### CONSIGNES:
1. Recopiez à l'identique, dans l'extrait sur la Hongrie de 1956, tout ce qui va de « Pour la classe » jusqu'à « à leurs pouvoirs. ».
2. D'après l'extrait sur la Hongrie de 1956, pourquoi le mouvement hongrois est-il difficile à classer ? Répondez en une à trois phrases.

### EXTRAIT DU TEXTE:
--------

Ce qui s’est passé en Hongrie en 1956 doit nous rappeler que le fameux « camp socialiste » est à l’image des pays de la domination capitaliste sous la zone occidentale, composée de grandes et de petites nations dominées par l’impérialisme yankee. Comme les bourgeoisies nationales, les équipes au pouvoir dans les pays de l’Est utilisent les slogans de l’ « indépendance nationale » pour s’assurer des fiefs – qui finalement ne peuvent retomber que sous la coupe d’un suzerain. Nous pensons que les travailleurs ont autre chose à faire que de se solidariser avec leurs exploiteurs et leurs dirigeants.
Pour la classe ouvrière il ne s’agit pas de mettre une touche de libéralisation sur le régime capitaliste, mais de l’abattre. L’Etat n’a pas – et ne peut-être humanisé dans son fonctionnement, mais détruit. L’armée et la police ne doivent pas être démocratisées mais démantelées pour laisser place aux milices ouvrières armées. Il ne s’agit pas de préférer le « libéral » Nagy au « stalinien » Rakosy ; il s’agit de mettre fin à leurs pouvoirs.
Eux seuls les ouvriers n’ont pas de patrie. Et seule leur lutte autonome pour leur émancipation sociale pourra aboutir à la construction d’un monde unifié et solidaire, sans Etat ni nation et leur saleté de rivalités inter-impérialistes.
Le programme hongrois de 1956 constitua un recul énorme par rapport à celui de la rouge Commune hongroise de 1919, qui proclamait « Dictature du prolétariat ! ».
Les trotskystes de la IVème Internationale ont favorablement présenté l’insurrection et l’ont louée comme une date des plus marquantes de la révolution politique dans un « Etat ouvrier déformé » pour le débarrasser de la bureaucratie usurpatrice. Pour « Socialisme ou Barbarie » ce fut la première révolution prolétarienne contre la bureaucratie d’Etat, contre la techno-bureaucratie. Se laissant abuser par les formes, ce groupe sombra dans l’apologie pure et simple du mouvement qui, selon ses analyses, mettait aux prises « dirigeants » et « dirigés ». Derrière tout ce radicalisme de façade se cachaient les préjugés gestionnistes les plus pernicieux. Pour « Socialisme ou Barbarie », pour la « IVème Internationale », la classe des propriétaires bourgeois des usines et de la terre avaient disparu, seule la « caste » dirigeante s’opposait au socialisme.
Il reste que le mouvement hongrois est difficile à classer. L’importance sociale du prolétariat avait augmenté et cependant le regroupement des classes dans la lutte est retourné à un modèle archaïque – un modèle quarant-huitard, oui, mais sans les bases historiques et matérielles de 1848. Telle un fantôme du passé, la « démocratie révolutionnaire » a resurgi avec un contenu anachronique. C’est le contraste béant entre la puissance des moyens de classe mis en branle par le prolétariat et l’étroitesse bourgeoise des buts. Ce mouvement s’est produit dans un pays industriel moderne colonisé par une grande puissance impérialiste qui en pillait les meilleures richesses.
Ce mouvement est comme le début du processus qui mettra les prolétaires en mesure de dépasser la fausse opposition Totalitarisme-Démocratie. Il constitue une des premières brèche dans le monstrueux édifice de la contre-révolution stalinienne.

--------

### DONNÉES FOURNIES:
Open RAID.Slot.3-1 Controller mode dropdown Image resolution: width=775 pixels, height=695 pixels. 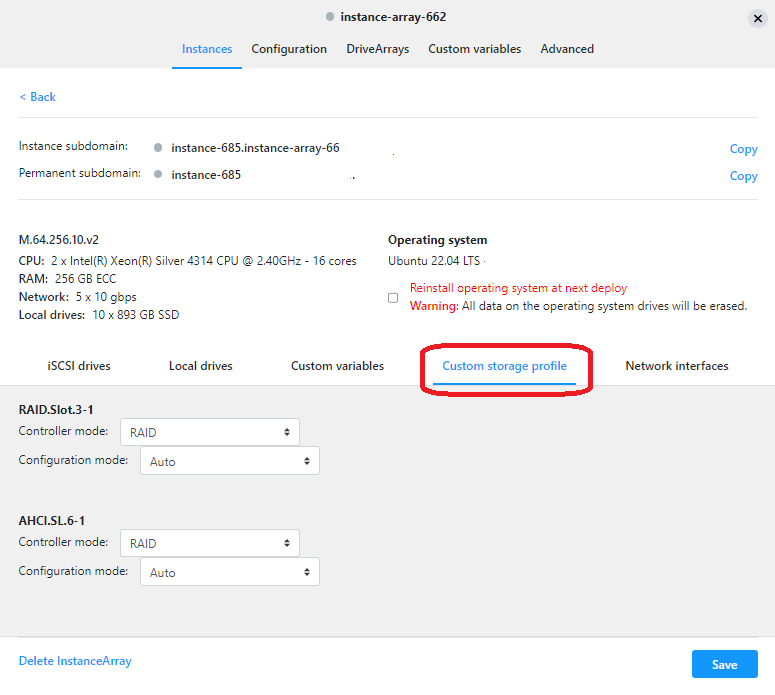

--------

### CORRIGÉ:
1.
Pour la classe ouvrière il ne s’agit pas de mettre une touche de libéralisation sur le régime capitaliste, mais de l’abattre. L’Etat n’a pas – et ne peut-être humanisé dans son fonctionnement, mais détruit. L’armée et la police ne doivent pas être démocratisées mais démantelées pour laisser place aux milices ouvrières armées. Il ne s’agit pas de préférer le « libéral » Nagy au « stalinien » Rakosy ; il s’agit de mettre fin à leurs pouvoirs.

2. L'importance sociale du prolétariat avait augmenté, et pourtant le regroupement des classes dans la lutte est retourné à un modèle archaïque, de type quarante-huitard, mais sans les bases historiques et matérielles de 1848. Il en résulte un contraste béant entre la puissance des moyens de classe mis en branle par le prolétariat et l'étroitesse bourgeoise des buts.